Part 7: Pesan Misteri

314 29 0
                                    

Nisa yang sedang bercerita asyik dengan teman-temannya. Tiba-tiba Farzan datang mengejutkannya dengan memukul keras pundaknya yang membuat dirinya terhuyung.

Nisa memandang wajah datar Farzan dengan tidak suka. Menyebalkan sekali wajahnya. Ingin rasanya Nisa mencakar habis wajah Farzan.

"Ngapain sih?!" tanya Nisa sewot sambil menarik tubuhnya.

Tak mendengar jawaban dari Farzan membuat Nisa jengkel dan menarik nafasnya.

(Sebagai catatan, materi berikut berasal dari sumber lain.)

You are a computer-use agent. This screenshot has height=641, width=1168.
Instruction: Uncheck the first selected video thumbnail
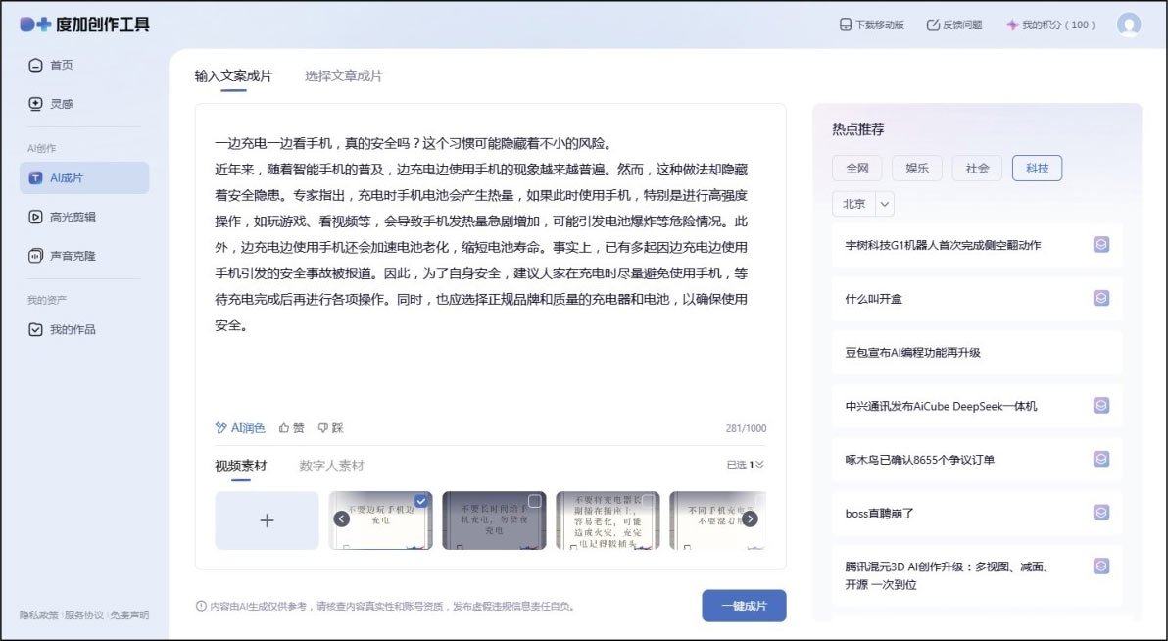coord(420,501)
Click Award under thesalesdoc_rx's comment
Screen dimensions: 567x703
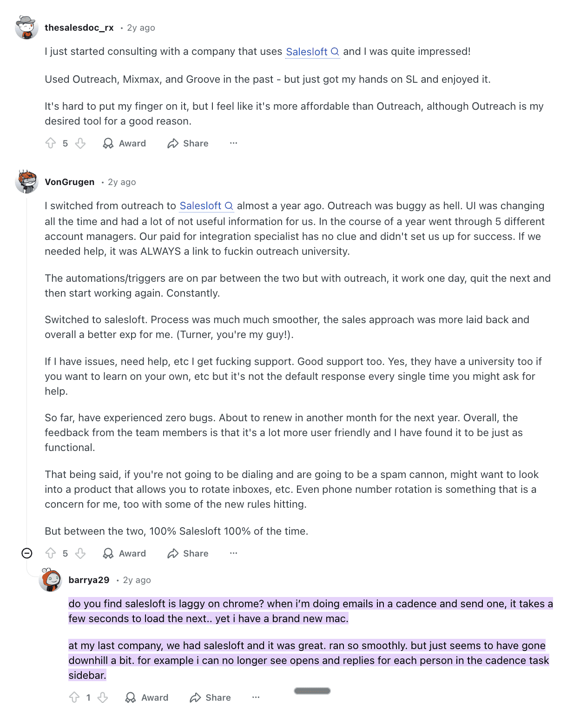tap(124, 143)
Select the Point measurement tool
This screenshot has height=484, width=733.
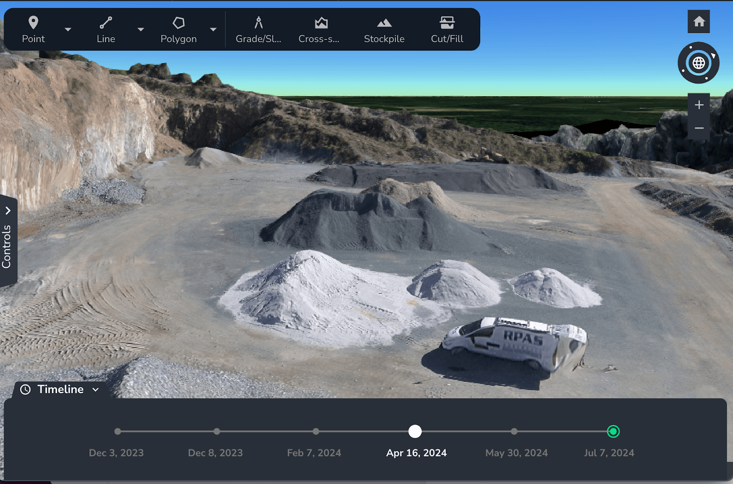click(x=33, y=29)
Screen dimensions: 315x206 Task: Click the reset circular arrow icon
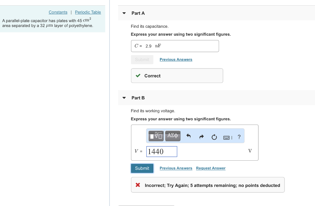click(214, 137)
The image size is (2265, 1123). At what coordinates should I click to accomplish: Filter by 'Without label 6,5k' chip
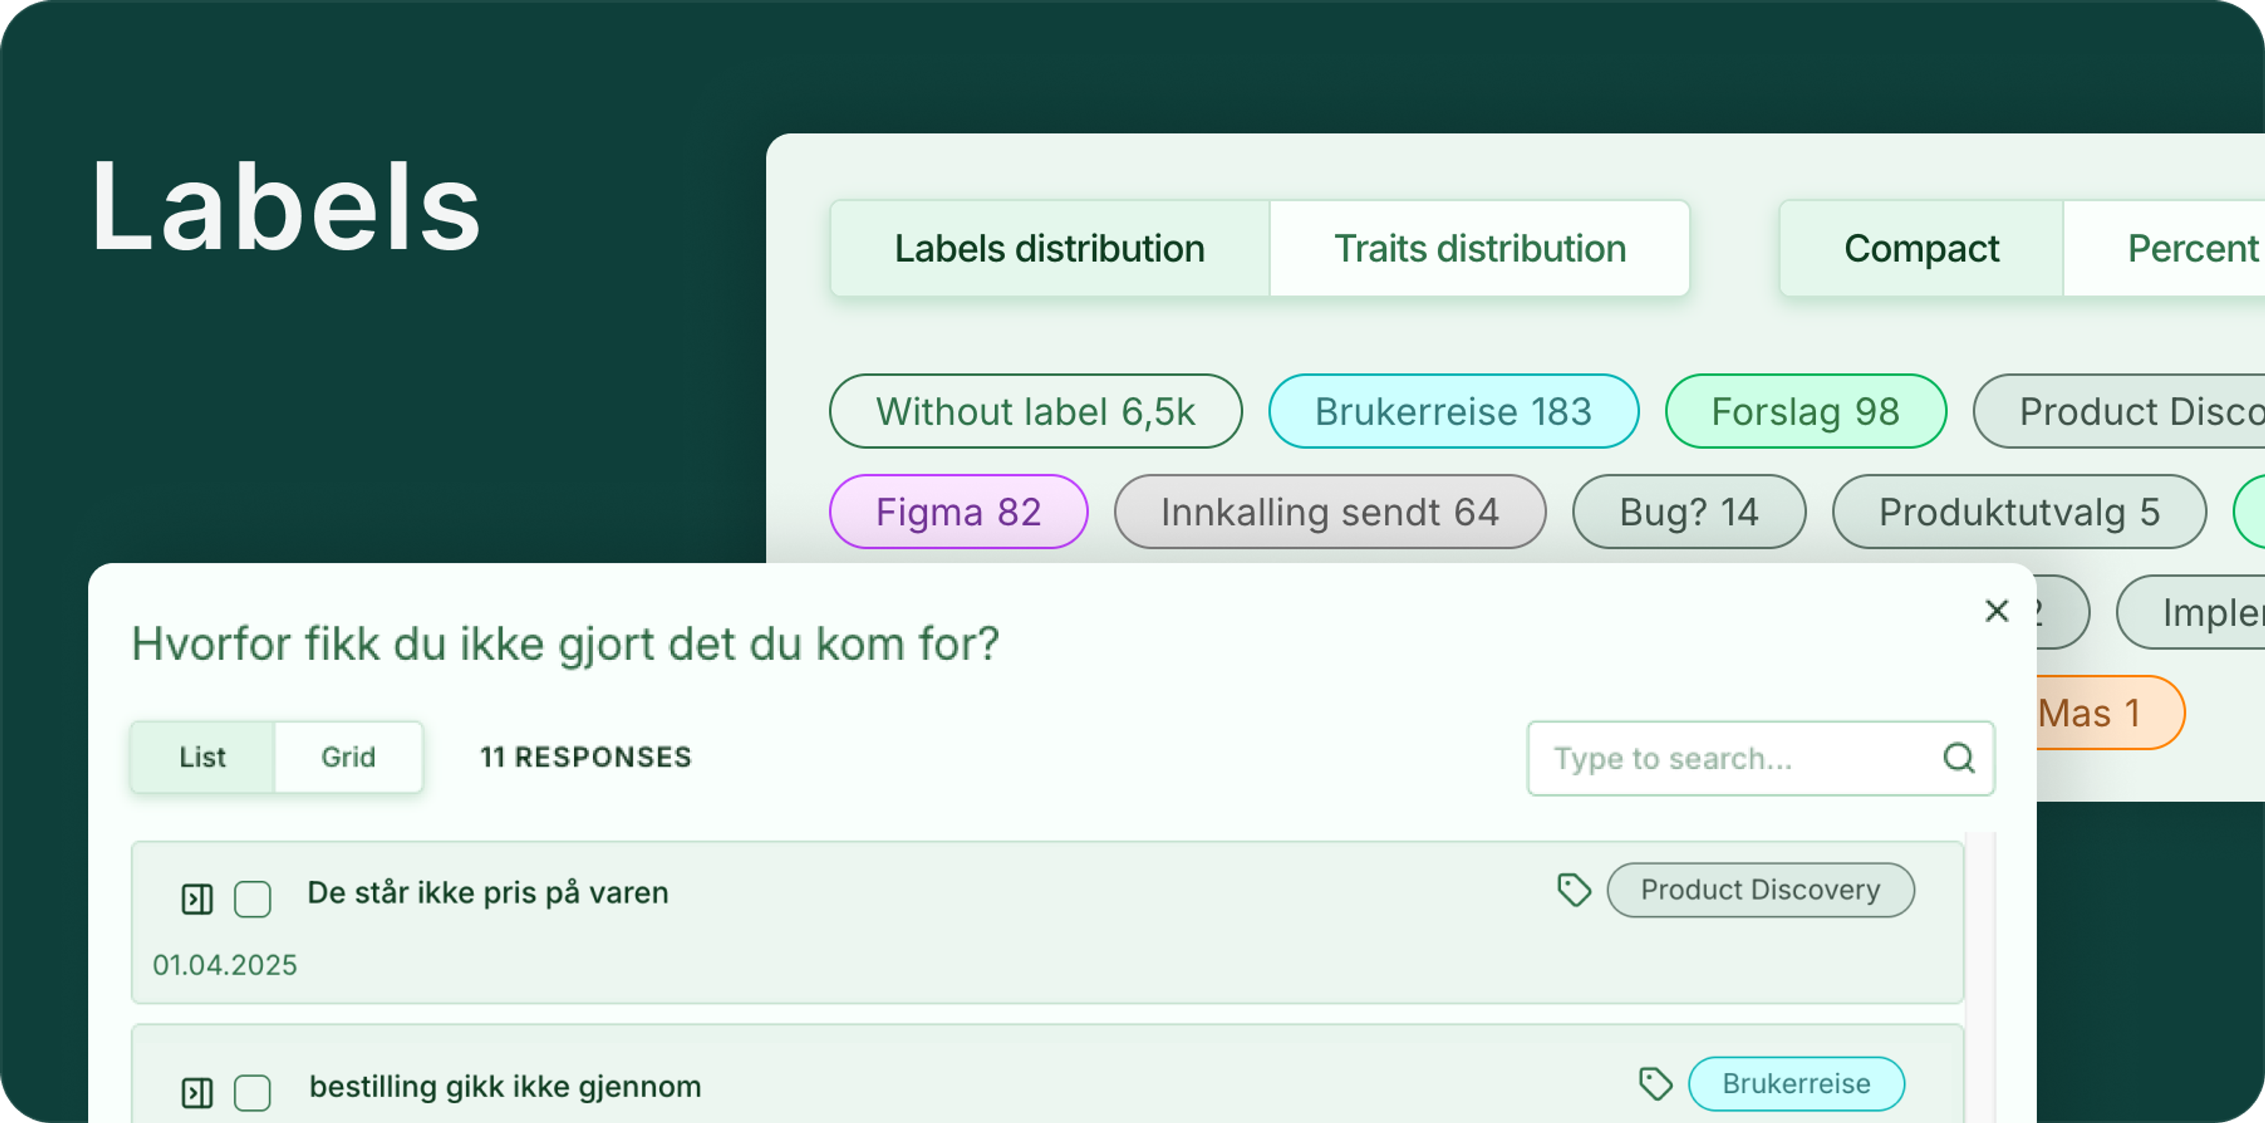point(1035,412)
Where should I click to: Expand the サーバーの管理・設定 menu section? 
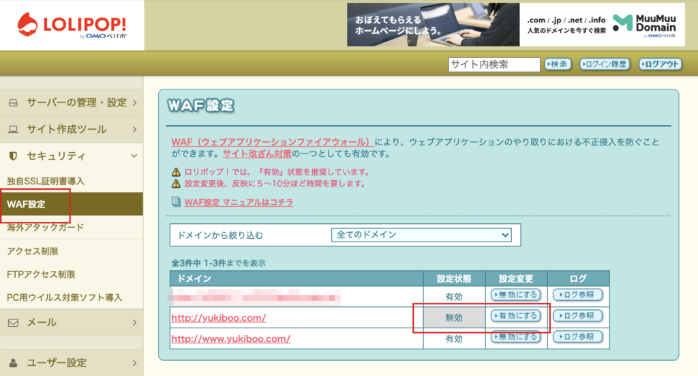click(72, 102)

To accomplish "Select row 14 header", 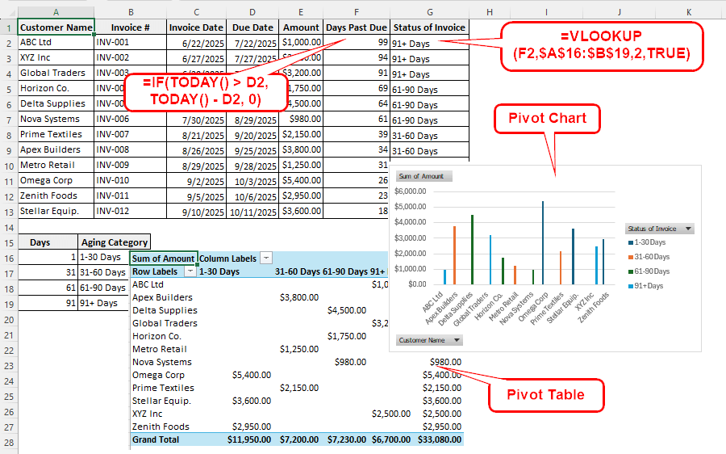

"Lo ni ngapa? Dateng-dateng nggak jelas. Ditanyain diem aja." Nisa beralih memainkan jam tangannya. "Lo dihukum? Belum ngerjain tugas? Nggak punya temen? Apa lo kalah main lagi?"

Pertanyaan terakhir itu membuat Farzan mengangguk dan memasang wajah lesu. Nisa mendorong wajah Farzan dengan telapak tangannya yang membuat Farzan hampir terjengkang.

"Ck. Gimana sih lo? Cuma gitu aja kalah." ucap Nisa meledek.

"Halah bacot lo, Sul." balas Farzan.

Nisa menghela nafasnya. Ia berdiri dari bangkunya dan keluar dari kelas. "Gue keluar dulu sebentar," pamitnya dan diangguki oleh Citra dan Indy.

"Eh mau kemana Sul?" tanya Farzan sambil mengikuti arah jalannya Nisa.

"Push rangking lah. Emang lo." Nisa berjalan sambil mengibaskan tangannya.

*****

"Jadi, bener nih nanti malem lo bakal udah berangkat Sa?" tanya Indy yang dari tadi melihat ke arah Nisa yang masih saja merapikan ikatan di rambutnya.

"Iya, habis Maghrib nanti gue berangkat." jawabnya sambil merapikan kembali baju taekwondonya.

"Semangat ya. Pokoknya lo harus lakuin yang terbaik, oke?" ucap Indy memberikan semangatnya sambil mengepalkan tangannya di udara.

"Iya tuh. Jangan malu-maluin ya, Sa." Citra ikut menimpali.

Nisa manggut-manggut sambil menutup tasnya. "Iya-iya gue bakal berusaha yang terbaik. Besok kalian liat gue kan? Gue tanding mungkin agak sore gitu."

"Ya pasti dong kita bakal liat. Ya nggak Cit?"

"Iyalah. Gue pengen ngukur seberapa tinggi sama kuatnya kaki lo buat bisa kenain kepala lawan." Citra antusias sambil memperagakan tangannya di udara.

Nisa terkekeh. "Doain aja ya," Nisa menjeda "gue mau latihan dulu."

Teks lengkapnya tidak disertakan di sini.